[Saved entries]
-- Opening Marker --
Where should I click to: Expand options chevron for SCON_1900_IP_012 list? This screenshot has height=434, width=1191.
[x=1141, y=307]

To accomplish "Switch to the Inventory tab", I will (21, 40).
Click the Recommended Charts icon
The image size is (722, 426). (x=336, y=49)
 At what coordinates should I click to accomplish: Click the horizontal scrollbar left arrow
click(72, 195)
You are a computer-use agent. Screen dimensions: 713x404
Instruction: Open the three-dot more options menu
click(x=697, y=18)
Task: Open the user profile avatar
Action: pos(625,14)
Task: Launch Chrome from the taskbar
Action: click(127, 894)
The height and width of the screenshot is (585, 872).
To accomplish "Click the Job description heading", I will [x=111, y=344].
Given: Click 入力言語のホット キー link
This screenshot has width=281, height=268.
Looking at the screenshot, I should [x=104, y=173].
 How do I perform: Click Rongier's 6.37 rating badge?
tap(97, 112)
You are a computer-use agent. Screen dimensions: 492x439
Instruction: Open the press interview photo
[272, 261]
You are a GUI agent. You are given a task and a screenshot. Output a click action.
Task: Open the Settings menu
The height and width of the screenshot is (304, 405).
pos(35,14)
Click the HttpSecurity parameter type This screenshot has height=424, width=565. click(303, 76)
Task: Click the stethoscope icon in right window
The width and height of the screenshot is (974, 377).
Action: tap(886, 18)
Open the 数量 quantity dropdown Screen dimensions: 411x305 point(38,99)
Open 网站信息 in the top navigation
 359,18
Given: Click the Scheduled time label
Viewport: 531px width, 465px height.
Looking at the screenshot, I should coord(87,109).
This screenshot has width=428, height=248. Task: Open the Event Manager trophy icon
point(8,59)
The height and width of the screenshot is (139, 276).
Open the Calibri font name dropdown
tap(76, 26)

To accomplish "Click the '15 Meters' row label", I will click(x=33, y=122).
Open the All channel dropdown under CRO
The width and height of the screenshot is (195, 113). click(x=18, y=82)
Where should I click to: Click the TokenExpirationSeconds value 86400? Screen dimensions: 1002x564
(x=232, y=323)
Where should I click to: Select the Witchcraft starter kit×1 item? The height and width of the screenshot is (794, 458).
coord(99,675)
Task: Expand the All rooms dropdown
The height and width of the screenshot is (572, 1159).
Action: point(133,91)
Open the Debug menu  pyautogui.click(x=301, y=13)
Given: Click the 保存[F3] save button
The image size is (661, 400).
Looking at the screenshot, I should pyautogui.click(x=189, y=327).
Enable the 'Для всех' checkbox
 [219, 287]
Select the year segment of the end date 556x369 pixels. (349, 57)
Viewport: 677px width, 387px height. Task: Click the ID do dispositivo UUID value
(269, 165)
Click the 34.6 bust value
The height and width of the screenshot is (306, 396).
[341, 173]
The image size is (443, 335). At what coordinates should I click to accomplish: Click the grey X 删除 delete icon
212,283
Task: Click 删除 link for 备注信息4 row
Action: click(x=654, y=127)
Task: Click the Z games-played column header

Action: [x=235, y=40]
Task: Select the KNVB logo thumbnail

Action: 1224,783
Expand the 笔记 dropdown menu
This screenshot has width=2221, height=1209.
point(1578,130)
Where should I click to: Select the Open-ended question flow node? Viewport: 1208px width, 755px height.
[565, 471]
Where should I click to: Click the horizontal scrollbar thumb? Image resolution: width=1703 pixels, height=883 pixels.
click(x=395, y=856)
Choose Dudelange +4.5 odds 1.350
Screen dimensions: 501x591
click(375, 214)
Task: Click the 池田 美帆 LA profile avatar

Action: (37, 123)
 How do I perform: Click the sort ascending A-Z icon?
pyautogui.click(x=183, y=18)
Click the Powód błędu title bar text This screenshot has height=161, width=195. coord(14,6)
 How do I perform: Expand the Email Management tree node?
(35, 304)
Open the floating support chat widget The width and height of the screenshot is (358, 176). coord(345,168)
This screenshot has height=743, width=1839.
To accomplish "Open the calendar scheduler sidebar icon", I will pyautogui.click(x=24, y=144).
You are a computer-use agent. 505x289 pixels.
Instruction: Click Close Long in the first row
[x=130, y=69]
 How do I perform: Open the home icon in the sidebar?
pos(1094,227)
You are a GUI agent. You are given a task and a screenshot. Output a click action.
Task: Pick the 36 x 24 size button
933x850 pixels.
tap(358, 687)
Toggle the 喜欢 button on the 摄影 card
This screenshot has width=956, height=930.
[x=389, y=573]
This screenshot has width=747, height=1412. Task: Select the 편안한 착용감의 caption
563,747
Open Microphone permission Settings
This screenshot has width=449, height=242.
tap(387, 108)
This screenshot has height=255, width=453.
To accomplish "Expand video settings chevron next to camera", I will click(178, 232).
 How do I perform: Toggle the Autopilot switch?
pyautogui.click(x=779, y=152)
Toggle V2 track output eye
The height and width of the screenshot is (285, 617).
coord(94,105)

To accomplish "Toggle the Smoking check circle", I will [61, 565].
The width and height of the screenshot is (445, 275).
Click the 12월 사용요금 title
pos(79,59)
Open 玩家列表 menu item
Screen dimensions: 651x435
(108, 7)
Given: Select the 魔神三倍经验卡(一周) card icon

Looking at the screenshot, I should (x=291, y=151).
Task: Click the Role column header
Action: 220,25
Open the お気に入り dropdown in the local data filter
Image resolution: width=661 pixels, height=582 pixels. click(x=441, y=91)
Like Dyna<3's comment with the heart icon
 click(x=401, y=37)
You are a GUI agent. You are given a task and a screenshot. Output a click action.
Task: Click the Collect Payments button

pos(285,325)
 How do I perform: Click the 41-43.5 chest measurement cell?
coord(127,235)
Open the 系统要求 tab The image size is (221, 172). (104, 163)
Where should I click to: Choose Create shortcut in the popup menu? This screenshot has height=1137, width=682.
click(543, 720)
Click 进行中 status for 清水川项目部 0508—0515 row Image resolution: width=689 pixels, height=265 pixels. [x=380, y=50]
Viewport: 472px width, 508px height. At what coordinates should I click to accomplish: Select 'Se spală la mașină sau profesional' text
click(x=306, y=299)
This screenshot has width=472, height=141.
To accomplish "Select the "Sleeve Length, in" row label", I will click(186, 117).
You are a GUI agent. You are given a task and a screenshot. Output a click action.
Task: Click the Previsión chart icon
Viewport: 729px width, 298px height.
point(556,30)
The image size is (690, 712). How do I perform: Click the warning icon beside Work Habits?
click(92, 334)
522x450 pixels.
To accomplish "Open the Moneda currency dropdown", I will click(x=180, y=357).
-- Closing Marker --
* **Your task**: Please repeat every record above word for word.

* **Written response**:
Where should I click to: Expand options chevron for SCON_1900_IP_012 list? This screenshot has height=434, width=1191.
[x=1141, y=307]

To accomplish "Switch to the Inventory tab", I will (21, 40).
Click the Recommended Charts icon
The image size is (722, 426). (x=336, y=49)
 At what coordinates should I click to accomplish: Click the horizontal scrollbar left arrow
click(72, 195)
You are a computer-use agent. Screen dimensions: 713x404
Instruction: Open the three-dot more options menu
click(x=697, y=18)
Task: Open the user profile avatar
Action: pos(625,14)
Task: Launch Chrome from the taskbar
Action: click(127, 894)
The height and width of the screenshot is (585, 872).
To accomplish "Click the Job description heading", I will [x=111, y=344].
Given: Click 入力言語のホット キー link
This screenshot has width=281, height=268.
Looking at the screenshot, I should [x=104, y=173].
 How do I perform: Click Rongier's 6.37 rating badge?
tap(97, 112)
You are a computer-use agent. Screen dimensions: 492x439
Instruction: Open the press interview photo
[272, 261]
You are a GUI agent. You are given a task and a screenshot. Output a click action.
Task: Open the Settings menu
The height and width of the screenshot is (304, 405).
pos(35,14)
Click the HttpSecurity parameter type This screenshot has height=424, width=565. click(303, 76)
Task: Click the stethoscope icon in right window
The width and height of the screenshot is (974, 377).
Action: tap(886, 18)
Open the 数量 quantity dropdown Screen dimensions: 411x305 point(38,99)
Open 网站信息 in the top navigation
 359,18
Given: Click the Scheduled time label
Viewport: 531px width, 465px height.
Looking at the screenshot, I should coord(87,109).
This screenshot has width=428, height=248. Task: Open the Event Manager trophy icon
point(8,59)
The height and width of the screenshot is (139, 276).
Open the Calibri font name dropdown
tap(76, 26)

To accomplish "Click the '15 Meters' row label", I will click(x=33, y=122).
Open the All channel dropdown under CRO
The width and height of the screenshot is (195, 113). click(x=18, y=82)
Where should I click to: Click the TokenExpirationSeconds value 86400? Screen dimensions: 1002x564
(x=232, y=323)
Where should I click to: Select the Witchcraft starter kit×1 item? The height and width of the screenshot is (794, 458).
coord(99,675)
Task: Expand the All rooms dropdown
The height and width of the screenshot is (572, 1159).
Action: point(133,91)
Open the Debug menu  pyautogui.click(x=301, y=13)
Given: Click the 保存[F3] save button
The image size is (661, 400).
Looking at the screenshot, I should pyautogui.click(x=189, y=327).
Enable the 'Для всех' checkbox
 [219, 287]
Select the year segment of the end date 556x369 pixels. (349, 57)
Viewport: 677px width, 387px height. Task: Click the ID do dispositivo UUID value
(269, 165)
Click the 34.6 bust value
The height and width of the screenshot is (306, 396).
[341, 173]
The image size is (443, 335). At what coordinates should I click to accomplish: Click the grey X 删除 delete icon
212,283
Task: Click 删除 link for 备注信息4 row
Action: click(x=654, y=127)
Task: Click the Z games-played column header

Action: [x=235, y=40]
Task: Select the KNVB logo thumbnail

Action: 1224,783
Expand the 笔记 dropdown menu
This screenshot has width=2221, height=1209.
point(1578,130)
Where should I click to: Select the Open-ended question flow node? Viewport: 1208px width, 755px height.
[565, 471]
Where should I click to: Click the horizontal scrollbar thumb? Image resolution: width=1703 pixels, height=883 pixels.
click(x=395, y=856)
Choose Dudelange +4.5 odds 1.350
Screen dimensions: 501x591
click(375, 214)
Task: Click the 池田 美帆 LA profile avatar

Action: (37, 123)
 How do I perform: Click the sort ascending A-Z icon?
pyautogui.click(x=183, y=18)
Click the Powód błędu title bar text This screenshot has height=161, width=195. coord(14,6)
 How do I perform: Expand the Email Management tree node?
(35, 304)
Open the floating support chat widget The width and height of the screenshot is (358, 176). coord(345,168)
This screenshot has height=743, width=1839.
To accomplish "Open the calendar scheduler sidebar icon", I will pyautogui.click(x=24, y=144).
You are a computer-use agent. 505x289 pixels.
Instruction: Click Close Long in the first row
[x=130, y=69]
 How do I perform: Open the home icon in the sidebar?
pos(1094,227)
You are a GUI agent. You are given a task and a screenshot. Output a click action.
Task: Pick the 36 x 24 size button
933x850 pixels.
tap(358, 687)
Toggle the 喜欢 button on the 摄影 card
This screenshot has width=956, height=930.
[x=389, y=573]
This screenshot has width=747, height=1412. Task: Select the 편안한 착용감의 caption
563,747
Open Microphone permission Settings
This screenshot has width=449, height=242.
tap(387, 108)
This screenshot has height=255, width=453.
To accomplish "Expand video settings chevron next to camera", I will click(178, 232).
 How do I perform: Toggle the Autopilot switch?
pyautogui.click(x=779, y=152)
Toggle V2 track output eye
The height and width of the screenshot is (285, 617).
coord(94,105)

To accomplish "Toggle the Smoking check circle", I will [61, 565].
The width and height of the screenshot is (445, 275).
Click the 12월 사용요금 title
pos(79,59)
Open 玩家列表 menu item
Screen dimensions: 651x435
(108, 7)
Given: Select the 魔神三倍经验卡(一周) card icon

Looking at the screenshot, I should (x=291, y=151).
Task: Click the Role column header
Action: 220,25
Open the お気に入り dropdown in the local data filter
Image resolution: width=661 pixels, height=582 pixels. click(x=441, y=91)
Like Dyna<3's comment with the heart icon
 click(x=401, y=37)
You are a GUI agent. You are given a task and a screenshot. Output a click action.
Task: Click the Collect Payments button

pos(285,325)
 How do I perform: Click the 41-43.5 chest measurement cell?
coord(127,235)
Open the 系统要求 tab The image size is (221, 172). (104, 163)
Where should I click to: Choose Create shortcut in the popup menu? This screenshot has height=1137, width=682.
click(543, 720)
Click 进行中 status for 清水川项目部 0508—0515 row Image resolution: width=689 pixels, height=265 pixels. [x=380, y=50]
Viewport: 472px width, 508px height. At what coordinates should I click to accomplish: Select 'Se spală la mașină sau profesional' text
click(x=306, y=299)
This screenshot has width=472, height=141.
To accomplish "Select the "Sleeve Length, in" row label", I will click(186, 117).
You are a GUI agent. You are given a task and a screenshot. Output a click action.
Task: Click the Previsión chart icon
Viewport: 729px width, 298px height.
point(556,30)
The image size is (690, 712). How do I perform: Click the warning icon beside Work Habits?
click(92, 334)
522x450 pixels.
To accomplish "Open the Moneda currency dropdown", I will click(x=180, y=357).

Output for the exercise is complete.